Observações e Comentários:
A ação foi ajuizada (15/06/09) quase um ano após a publicação da notícia (30/07/08).
O juiz separou, de um lado, o trecho da reportagem que aparece no resultado de busca do Google e, de outro, o restante do texto, que só aparece quando o usuário acessa o site de notícia. Essa diferença é relevante para os casos que envolvem desindexação de links no Google? Devemos separar o que aparece na página do Google Search e o que aparece nos links?
Segundo o juiz, “a ré é mero site de busca cuja finalidade é facilitar pesquisas e não divulgar e editar imagens ou notícias, (...) razão pela qual não pode ser responsabilizado pelas publicações realizadas por terceiros”.

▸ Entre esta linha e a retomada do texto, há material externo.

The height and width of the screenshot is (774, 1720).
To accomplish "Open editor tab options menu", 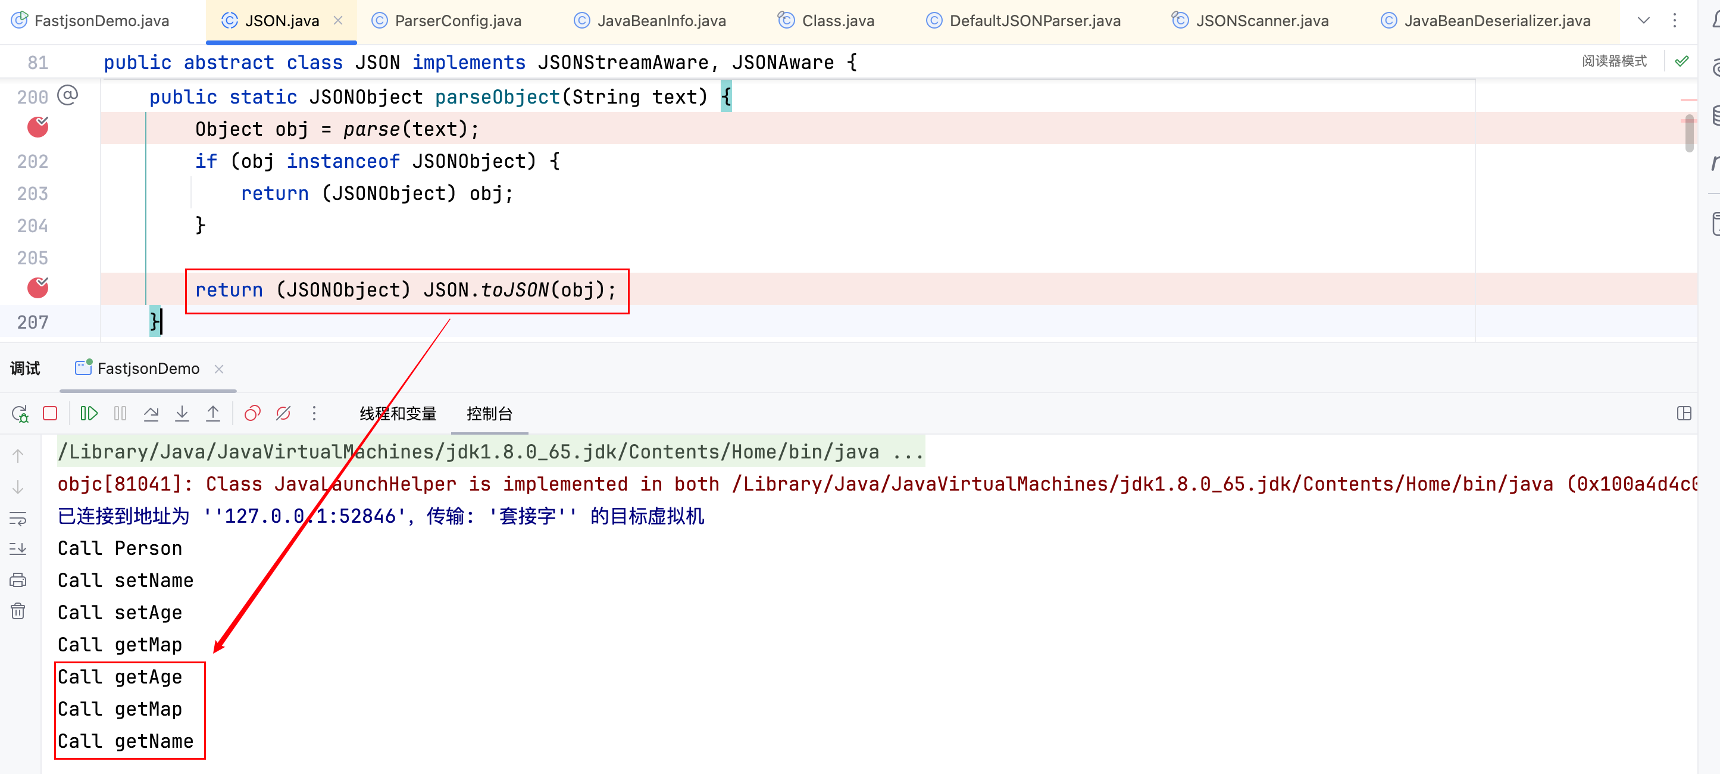I will (1674, 21).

A notícia que aparece no Google é: “Reprovada na OAB é detida acusada de exercer profissão - 30 Jul 2008. A bacharel em Direito, [nome da autora] foi detida por policiais da 16ª Delegacia de Polícia (Barra da Tijuca), nesta manhã”. Segundo observou o juiz, “tais informações são verídicas, conforme a própria autora afirma na inicial, razão pela qual não houve nenhuma ilegalidade com a publicação”.
A 19ª Câmara Cível seguiu a mesma linha argumentativa, de que os fatos são verídicos e que, desse modo, nenhum ato ilícito poderia ser imputado à Ré “na exibição dos fatos citados”, observando ainda que “as noticias ali veiculadas podem ser obtidas através de consulta processual ao E. Tribunal de Justiça”.
A 19ª Câmara Cível também separou o que aparece no Google e o que aparece apenas no link apresentado pelo Google: “quanto ao restante da notícia, somente publicada no site [link da notícia], sem ter tido qualquer menção ou referência no site da ré, esta não pode responder pelos danos causados por terceiro, qual seja o provedor Terra”.
Duas frases do acórdão merecem destaque:
“O conteúdo dos sites indicados pela busca não pode ser monitorado pela ré, sob pena de inviabilizar o serviço por ela prestado”.
“Cabe ao autor questionar diretamente os sites que tenham divulgado informações que considere ofensivas”.
A segunda frase foi reforçada com a menção à ementa de um “precedente deste E. Tribunal de Justiça”, a saber: Agravo de Instrumento n° 0028183- 64.2009.8.19.0000 (2009.002.31081) – Re. Desembargador Gilberto Dutra- Décima Câmara Cível – data de julgamento: 09.09.2009.
Desta ementa citada, cabe destacar o seguinte trecho:
"Serviço que é prestado por inúmeros outros sites, não sendo exclusividade da agravada. Informações classificadas pelo agravante como "acusações falsas" correspondentes a notícias referentes a processos judiciais cujo conteúdo, salvo exceções, é público e pode ser obtido através do site deste Egrégio Tribunal de Justiça. Consideração das acusações como falsas ou verdadeiras que cabe apenas ao julgador de cada processo. Sistema de buscas que não possui ingerência sobre o conteúdo das páginas e não pode ser por eles responsabilizado, cabendo ao agravante questionar diretamente os mantenedores dos sites que tenham divulgado informações que considere ofensivas."